Il est à peine 11 heures quand les passagers d’un vol en provenance de la péninsule Arabique commencent à récupérer leurs bagages. Une septantaine de passagers. Dans les bagages d’un jeune homme venant de Singapour, un sac d’une grande marque française. «Un cadeau d’un ami pour ma femme.» Fausse alerte, après auscultation, les douaniers le laissent repartir. «On ne sait jamais sur quoi on va tomber. Parfois on fouille quelqu’un pour vérifier s’il a des contrefaçons, et on tombe sur tout autre chose», avoue Sonia Napoleone. Mais pour elle, c’est surtout l’agressivité de certains qui est dure à comprendre. «Généralement, tout se passe assez bien, mais parfois les gens se permettent n’importe quoi, nous manquent de respect. De notre côté, nous devons garder notre calme, mais une discussion pour une cartouche de cigarette en trop peut certaines fois durer trois heures!»

Batteries explosives

Outre le contrôle des passagers, Sonia Napoleone et ses collègues officient aussi au fret douanier, un immense bâtiment proche de Palexpo. Ici passent chaque jour plusieurs milliers de colis, fraîchement débarqués des avions. Et parmi eux, forcément, pas mal de pièces de contrefaçon. Aujourd’hui, les cartons ouverts au cutter sur la base d’indices (provenance, aspect, ou simple sélection aléatoire…) ont dévoilé leur lot de surprises: plusieurs d’entre eux contiennent de fausses batteries d’une marque de téléphone portable suédoise. Plusieurs centaines de batteries qui, une fois mises dans les appareils, peuvent présenter un risque d’explosion – cela est déjà arrivé. Dans le carton d’à côté, des étuis pour le plus célèbre des smartphones tactiles, arborant des logos de marques de toutes sortes. Avec l’explosion du e-commerce, le nombre de saisies au fret a lui aussi connu un bond (1366 en 2011).

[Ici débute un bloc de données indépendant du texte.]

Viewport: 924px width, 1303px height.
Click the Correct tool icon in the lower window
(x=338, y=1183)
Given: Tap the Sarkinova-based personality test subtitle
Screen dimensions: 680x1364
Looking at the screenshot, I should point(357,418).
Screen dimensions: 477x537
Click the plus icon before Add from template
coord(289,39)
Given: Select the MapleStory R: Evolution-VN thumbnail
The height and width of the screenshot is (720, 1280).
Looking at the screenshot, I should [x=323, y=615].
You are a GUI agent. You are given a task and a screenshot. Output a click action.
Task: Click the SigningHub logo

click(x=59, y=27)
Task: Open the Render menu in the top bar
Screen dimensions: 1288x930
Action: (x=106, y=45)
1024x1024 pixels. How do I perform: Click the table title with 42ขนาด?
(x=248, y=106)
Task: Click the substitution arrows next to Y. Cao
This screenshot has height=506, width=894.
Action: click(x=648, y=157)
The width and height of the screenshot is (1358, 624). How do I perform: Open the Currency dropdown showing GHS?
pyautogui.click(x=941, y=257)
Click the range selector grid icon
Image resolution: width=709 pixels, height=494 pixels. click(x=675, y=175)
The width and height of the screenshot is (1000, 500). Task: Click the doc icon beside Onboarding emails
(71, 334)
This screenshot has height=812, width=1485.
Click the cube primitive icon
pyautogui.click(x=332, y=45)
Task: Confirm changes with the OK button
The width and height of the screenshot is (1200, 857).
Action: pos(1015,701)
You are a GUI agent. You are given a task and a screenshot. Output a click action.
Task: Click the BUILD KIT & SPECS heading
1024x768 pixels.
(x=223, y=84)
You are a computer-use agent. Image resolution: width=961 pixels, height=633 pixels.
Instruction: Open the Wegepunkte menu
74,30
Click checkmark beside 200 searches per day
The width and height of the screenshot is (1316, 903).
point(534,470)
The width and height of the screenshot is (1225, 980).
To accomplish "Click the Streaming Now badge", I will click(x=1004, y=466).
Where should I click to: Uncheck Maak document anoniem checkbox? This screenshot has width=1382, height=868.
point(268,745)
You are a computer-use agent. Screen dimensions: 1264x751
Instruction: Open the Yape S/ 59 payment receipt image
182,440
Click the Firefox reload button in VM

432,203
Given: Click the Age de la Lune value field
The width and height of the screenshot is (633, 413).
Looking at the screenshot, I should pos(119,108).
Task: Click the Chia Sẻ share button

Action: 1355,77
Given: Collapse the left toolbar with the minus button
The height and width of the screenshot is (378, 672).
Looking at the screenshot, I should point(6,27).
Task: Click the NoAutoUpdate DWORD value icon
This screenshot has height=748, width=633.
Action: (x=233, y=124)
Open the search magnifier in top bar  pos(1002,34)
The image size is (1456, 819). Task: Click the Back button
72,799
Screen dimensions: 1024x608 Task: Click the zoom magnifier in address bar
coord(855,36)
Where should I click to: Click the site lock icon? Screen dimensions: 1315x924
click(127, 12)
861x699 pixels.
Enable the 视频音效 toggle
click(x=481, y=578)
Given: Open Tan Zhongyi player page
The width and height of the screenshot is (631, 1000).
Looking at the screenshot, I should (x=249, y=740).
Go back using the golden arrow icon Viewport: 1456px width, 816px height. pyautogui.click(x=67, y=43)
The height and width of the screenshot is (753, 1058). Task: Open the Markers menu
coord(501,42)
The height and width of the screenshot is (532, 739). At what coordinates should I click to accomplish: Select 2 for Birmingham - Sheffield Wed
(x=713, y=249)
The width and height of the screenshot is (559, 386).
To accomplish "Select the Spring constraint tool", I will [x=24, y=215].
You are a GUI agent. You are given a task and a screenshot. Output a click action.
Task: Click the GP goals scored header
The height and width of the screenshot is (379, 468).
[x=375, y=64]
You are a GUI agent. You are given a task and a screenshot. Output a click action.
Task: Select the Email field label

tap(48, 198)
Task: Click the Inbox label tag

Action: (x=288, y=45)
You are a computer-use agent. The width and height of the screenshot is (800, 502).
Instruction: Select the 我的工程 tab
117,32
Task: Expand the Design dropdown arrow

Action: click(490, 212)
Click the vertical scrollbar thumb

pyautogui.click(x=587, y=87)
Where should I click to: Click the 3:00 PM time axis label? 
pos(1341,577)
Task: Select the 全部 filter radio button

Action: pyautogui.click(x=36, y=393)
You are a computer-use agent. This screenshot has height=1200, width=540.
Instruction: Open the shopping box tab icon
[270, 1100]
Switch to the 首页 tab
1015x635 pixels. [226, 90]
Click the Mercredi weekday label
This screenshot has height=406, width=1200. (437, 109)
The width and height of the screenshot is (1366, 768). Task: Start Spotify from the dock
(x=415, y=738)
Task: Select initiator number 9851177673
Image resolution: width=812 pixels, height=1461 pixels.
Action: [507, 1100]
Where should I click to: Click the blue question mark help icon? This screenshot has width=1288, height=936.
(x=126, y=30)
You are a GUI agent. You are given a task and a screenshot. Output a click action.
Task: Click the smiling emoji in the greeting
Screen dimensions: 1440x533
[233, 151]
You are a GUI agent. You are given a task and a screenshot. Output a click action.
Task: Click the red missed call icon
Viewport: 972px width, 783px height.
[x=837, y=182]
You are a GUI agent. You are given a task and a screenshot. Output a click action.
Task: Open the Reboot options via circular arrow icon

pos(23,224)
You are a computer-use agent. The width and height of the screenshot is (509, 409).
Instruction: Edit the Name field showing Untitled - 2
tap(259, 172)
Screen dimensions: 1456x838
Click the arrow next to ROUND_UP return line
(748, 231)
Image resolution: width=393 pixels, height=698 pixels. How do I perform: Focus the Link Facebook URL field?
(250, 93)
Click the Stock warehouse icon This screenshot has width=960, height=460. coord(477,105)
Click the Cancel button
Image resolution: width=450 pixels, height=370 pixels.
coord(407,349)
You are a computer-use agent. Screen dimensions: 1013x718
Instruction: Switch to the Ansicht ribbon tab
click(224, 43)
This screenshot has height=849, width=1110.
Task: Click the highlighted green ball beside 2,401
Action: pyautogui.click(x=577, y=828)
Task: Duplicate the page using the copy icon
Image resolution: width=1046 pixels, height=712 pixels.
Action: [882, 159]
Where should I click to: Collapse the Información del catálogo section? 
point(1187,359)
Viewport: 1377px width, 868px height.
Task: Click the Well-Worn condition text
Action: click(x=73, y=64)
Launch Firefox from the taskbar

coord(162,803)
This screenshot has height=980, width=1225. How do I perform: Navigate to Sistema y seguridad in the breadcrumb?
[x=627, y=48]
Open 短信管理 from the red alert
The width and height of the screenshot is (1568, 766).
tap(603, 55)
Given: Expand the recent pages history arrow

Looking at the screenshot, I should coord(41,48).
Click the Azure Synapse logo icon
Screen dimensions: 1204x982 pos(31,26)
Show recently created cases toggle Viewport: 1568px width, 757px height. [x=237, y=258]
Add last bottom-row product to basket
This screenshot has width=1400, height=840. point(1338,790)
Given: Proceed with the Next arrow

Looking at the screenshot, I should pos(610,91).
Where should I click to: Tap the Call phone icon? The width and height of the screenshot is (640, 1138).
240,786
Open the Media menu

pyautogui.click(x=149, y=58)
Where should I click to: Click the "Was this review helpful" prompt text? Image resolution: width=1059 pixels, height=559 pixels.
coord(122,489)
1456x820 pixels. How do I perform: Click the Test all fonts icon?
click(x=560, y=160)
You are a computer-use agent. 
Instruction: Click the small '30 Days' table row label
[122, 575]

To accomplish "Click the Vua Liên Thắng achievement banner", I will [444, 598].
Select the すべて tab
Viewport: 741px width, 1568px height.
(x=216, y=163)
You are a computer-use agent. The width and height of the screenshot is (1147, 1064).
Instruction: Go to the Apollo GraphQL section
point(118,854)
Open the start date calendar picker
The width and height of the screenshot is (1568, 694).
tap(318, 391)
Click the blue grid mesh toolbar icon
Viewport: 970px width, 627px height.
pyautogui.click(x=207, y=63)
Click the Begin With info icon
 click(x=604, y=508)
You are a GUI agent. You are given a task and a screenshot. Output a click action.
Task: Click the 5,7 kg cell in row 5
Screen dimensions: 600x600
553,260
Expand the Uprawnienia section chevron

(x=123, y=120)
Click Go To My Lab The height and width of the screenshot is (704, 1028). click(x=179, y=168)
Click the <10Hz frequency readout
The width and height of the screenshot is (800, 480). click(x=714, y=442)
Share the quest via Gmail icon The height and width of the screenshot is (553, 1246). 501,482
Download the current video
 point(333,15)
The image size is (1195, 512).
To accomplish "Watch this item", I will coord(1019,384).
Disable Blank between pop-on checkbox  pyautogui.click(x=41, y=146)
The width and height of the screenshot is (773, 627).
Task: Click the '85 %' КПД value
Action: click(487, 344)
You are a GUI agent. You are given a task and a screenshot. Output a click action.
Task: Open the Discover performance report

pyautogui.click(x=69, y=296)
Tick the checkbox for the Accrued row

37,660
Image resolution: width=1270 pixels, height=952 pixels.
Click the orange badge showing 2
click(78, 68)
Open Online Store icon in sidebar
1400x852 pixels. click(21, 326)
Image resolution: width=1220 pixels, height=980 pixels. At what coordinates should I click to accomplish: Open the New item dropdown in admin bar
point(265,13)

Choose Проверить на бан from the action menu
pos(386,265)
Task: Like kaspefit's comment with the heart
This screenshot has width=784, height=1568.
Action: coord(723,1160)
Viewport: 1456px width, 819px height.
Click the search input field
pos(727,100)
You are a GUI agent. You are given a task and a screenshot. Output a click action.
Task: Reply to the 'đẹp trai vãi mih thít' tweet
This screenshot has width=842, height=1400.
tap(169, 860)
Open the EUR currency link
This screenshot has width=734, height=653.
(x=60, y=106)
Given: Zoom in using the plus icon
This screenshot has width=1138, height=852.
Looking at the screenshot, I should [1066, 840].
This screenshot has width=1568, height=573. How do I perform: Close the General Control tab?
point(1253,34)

Cathy, experte de douane, avoue être déjà tombée, sur les quais genevois, sur un homme qui lui a proposé – discrètement – d’acheter un sac de marque à petit prix. «Je lui ai dit que je ne voulais pas de sam…», sourit-elle en continuant à ouvrir ses cartons. Pire, le nombre de faux médicaments prend lui aussi l’ascenseur. «Nous avons déjà intercepté un médicament coupe-faim qui contenait du sucre, des anabolisants et du LSD! Alors évidemment, on perd du poids, mais on devient aussi dépendant», s’étonne encore cette jeune femme.

Malgré tout, Sonia Napoleone aime son métier, et s’amuse encore quand elle découvre dans un colis une tablette tactile dernier cri avant sa mise en vente, ou une montre de luxe dont la date affiche un étrange «33» mars.